• Задание 1
Перескажите короче абзац отрывка о Гумилеве и его племянницах, который начинается словами «Гумилев помнил обеих племянниц». Сохраните его основные факты.
• Задание 2
Продолжите отрывок о Гумилеве и его племянницах с того места, на котором он заканчивается.

• Исходный отрывок
-----

Они были почти ровесниками дядюшки – двадцатитрехлетняя Мария и Ольга, которой в феврале исполнилось восемнадцать. Словно в пушкинском «Евгении Онегине», старшая была серьезна и задумчива, младшая же, подобно литературной тезке, постоянно резвилась, как ребенок, и, в восторге от своего совершеннолетия, забавляла родню рассказами о многочисленных поклонниках:
Он в четверг мне сделал предложенье,
В пятницу ответила я «да».
«Навсегда?» – спросил он. «Навсегда».
И конечно отказала в воскресенье.
Гумилев помнил обеих племянниц по Слепневу двухгодичной давности, особенно, конечно, Марию, которая с видимым интересом помогала ему разбирать фолианты XVIII века, сохранившиеся в библиотеке (Ольга в те дни была ребенком не только по нраву, но и по летам). Высокая, тонкая, голубоглазая и белокурая Маша Кузьмина-Караваева напоминала грустных богинь и ангелов Боттичелли («светлым ангелом» ее величали и в семье), никогда не принимала участия в усадебных забавах, была пуглива и беседовала со всеми с необычайной для возраста рассудительностью. По-видимому, она была поражена, услышав рассказ Гумилева о приключениях в Амхаре и Каффе, допытываясь затем, для чего же понадобилось дядюшке совершать столь дальний и опасный путь. Гумилев, отчаявшись объяснить, прозвал рассудительную Машу «тургеневской девушкой»:
Никогда ничему не поверите,
Прежде чем не сочтете, не смерите,
Никогда никуда не пойдете,
Коль на карте путей не найдете.

-----

• Сохраненные данные
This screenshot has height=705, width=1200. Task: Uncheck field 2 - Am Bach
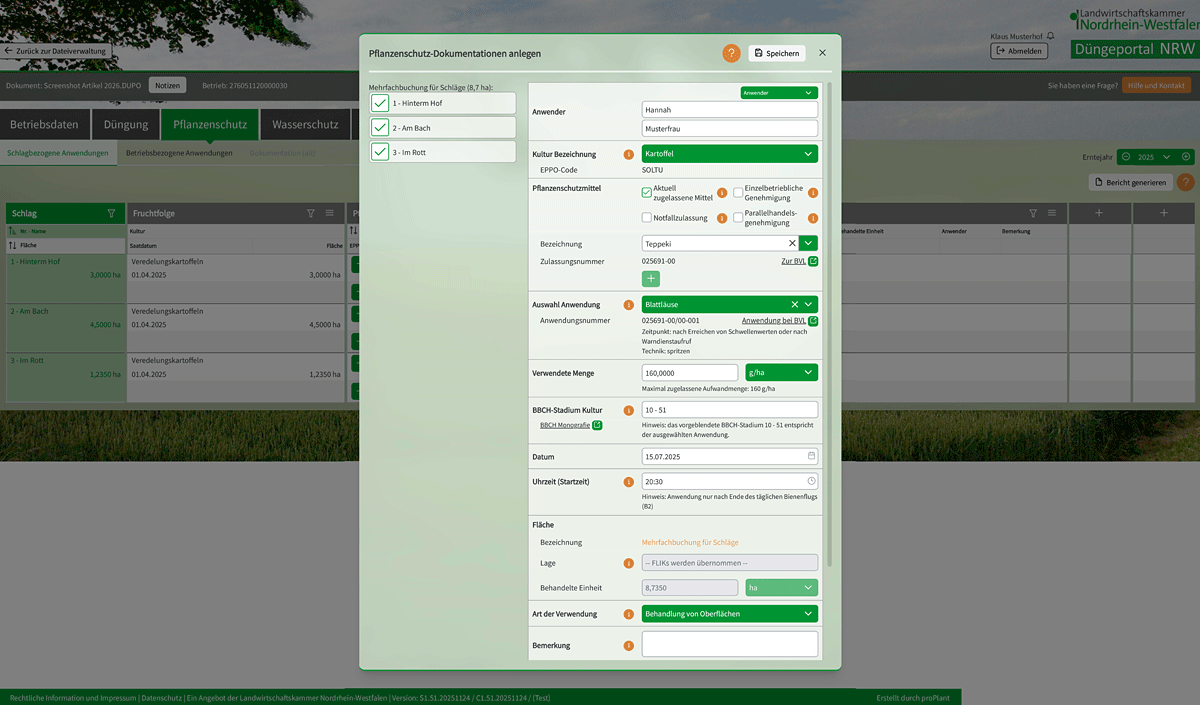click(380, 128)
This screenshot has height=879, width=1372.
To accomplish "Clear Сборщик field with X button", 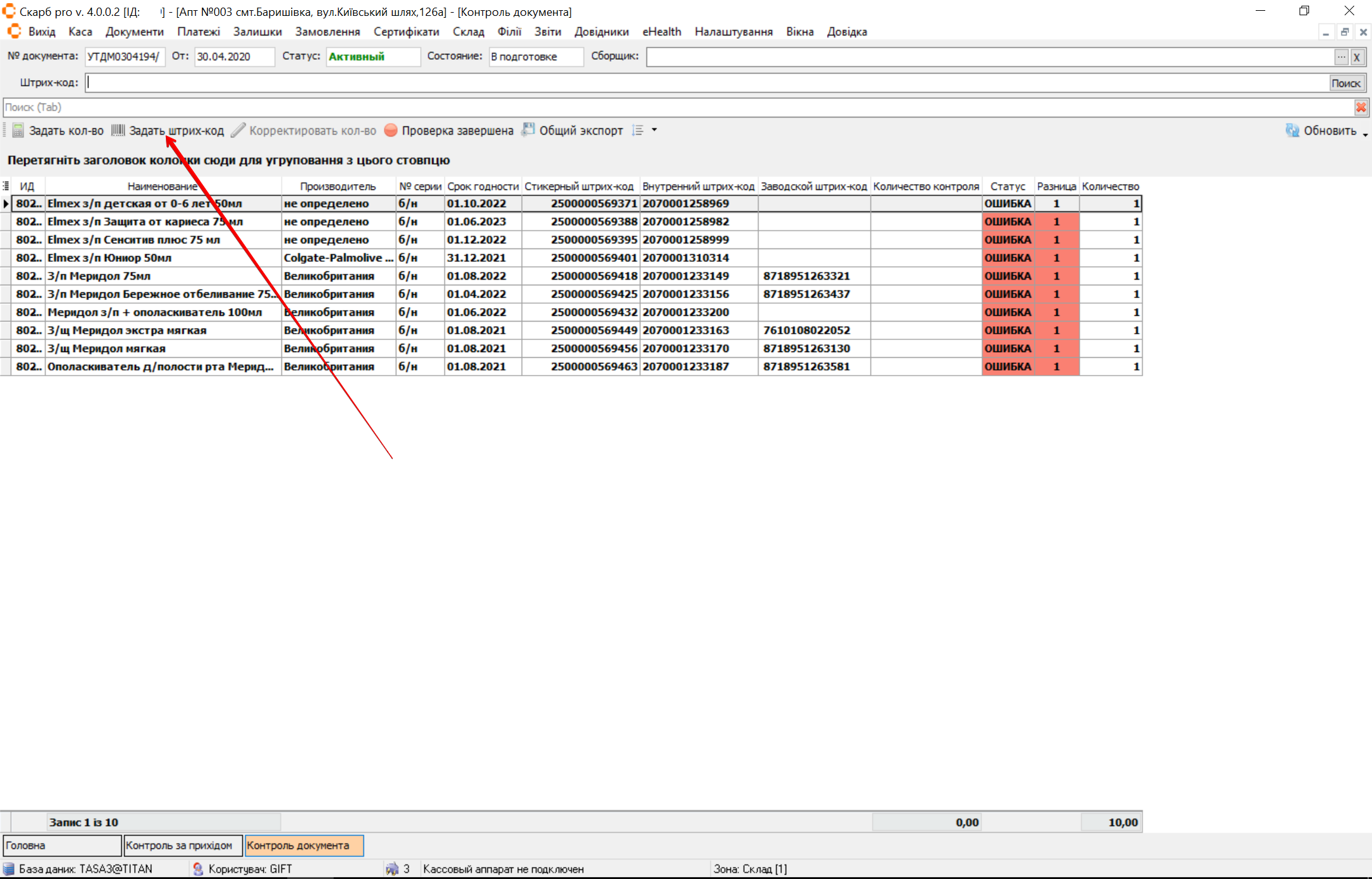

-----

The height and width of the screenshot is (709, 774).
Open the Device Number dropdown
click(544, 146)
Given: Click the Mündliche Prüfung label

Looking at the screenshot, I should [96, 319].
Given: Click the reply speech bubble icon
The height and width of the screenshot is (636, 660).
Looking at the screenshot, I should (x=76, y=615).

-----

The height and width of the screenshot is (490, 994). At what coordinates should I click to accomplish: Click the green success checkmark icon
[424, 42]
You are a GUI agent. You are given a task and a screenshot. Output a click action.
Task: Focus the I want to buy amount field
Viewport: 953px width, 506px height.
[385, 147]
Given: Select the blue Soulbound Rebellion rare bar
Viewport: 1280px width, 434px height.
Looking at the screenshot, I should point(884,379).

-----

• Ответ 1
Гумилев помнил обеих племянниц по Слепневу, где бывал двумя годами раньше. Особенно он помнил Марию: она с интересом помогала ему разбирать фолианты XVIII века из библиотеки, а Ольга тогда была еще ребенком. Высокая, тонкая, голубоглазая и белокурая Маша Кузьмина-Караваева напоминала грустных богинь и ангелов Боттичелли, и в семье ее звали «светлым ангелом». Она не участвовала в усадебных забавах, была пуглива и рассуждала не по годам здраво. Рассказ Гумилева о приключениях в Амхаре и Каффе, видимо, поразил ее, и она допытывалась, зачем понадобился такой дальний и опасный путь. Не сумев ей объяснить, Гумилев прозвал ее «тургеневской девушкой».

• Ответ 2
«Я живу здесь очень мило, – писал он на исходе второй слепневской недели Зноско-Боровскому. – Здесь две прелестные кузины, крокет, винт, верховая езда и т. д.». Приходил срок встречать в Петербурге Ахматову. В Царском Селе на Бульварной он нашел письма от Андрея Белого со стихами для «Аполлона» и от писателя Робакидзе с просьбой о публикации грузинских символистов, ответил и тому, и другому, а вечером демонстрировал Комаровскому и Ольге Делла-Вос-Кардовской купленную в дом модную мебель «птичий глаз» (серо-зеленое дерево и фарфоровые медальоны-инкрустации). О подробностях следующего дня сведений нет, но известен его итог: Гумилев (письмом или через какого-то вестника) узнал про ахматовское бегство в Париж. Тут уже и гадать было нечего – разрыв. В Бежецке Анна Ивановна была вне себя:
– Служил бы в гвардии, пошел бы по дипломатической части! Нет, стал поэтом, пропадал зачем-то в Африке, – вот и жену нашел чуднýю – себе под стать!..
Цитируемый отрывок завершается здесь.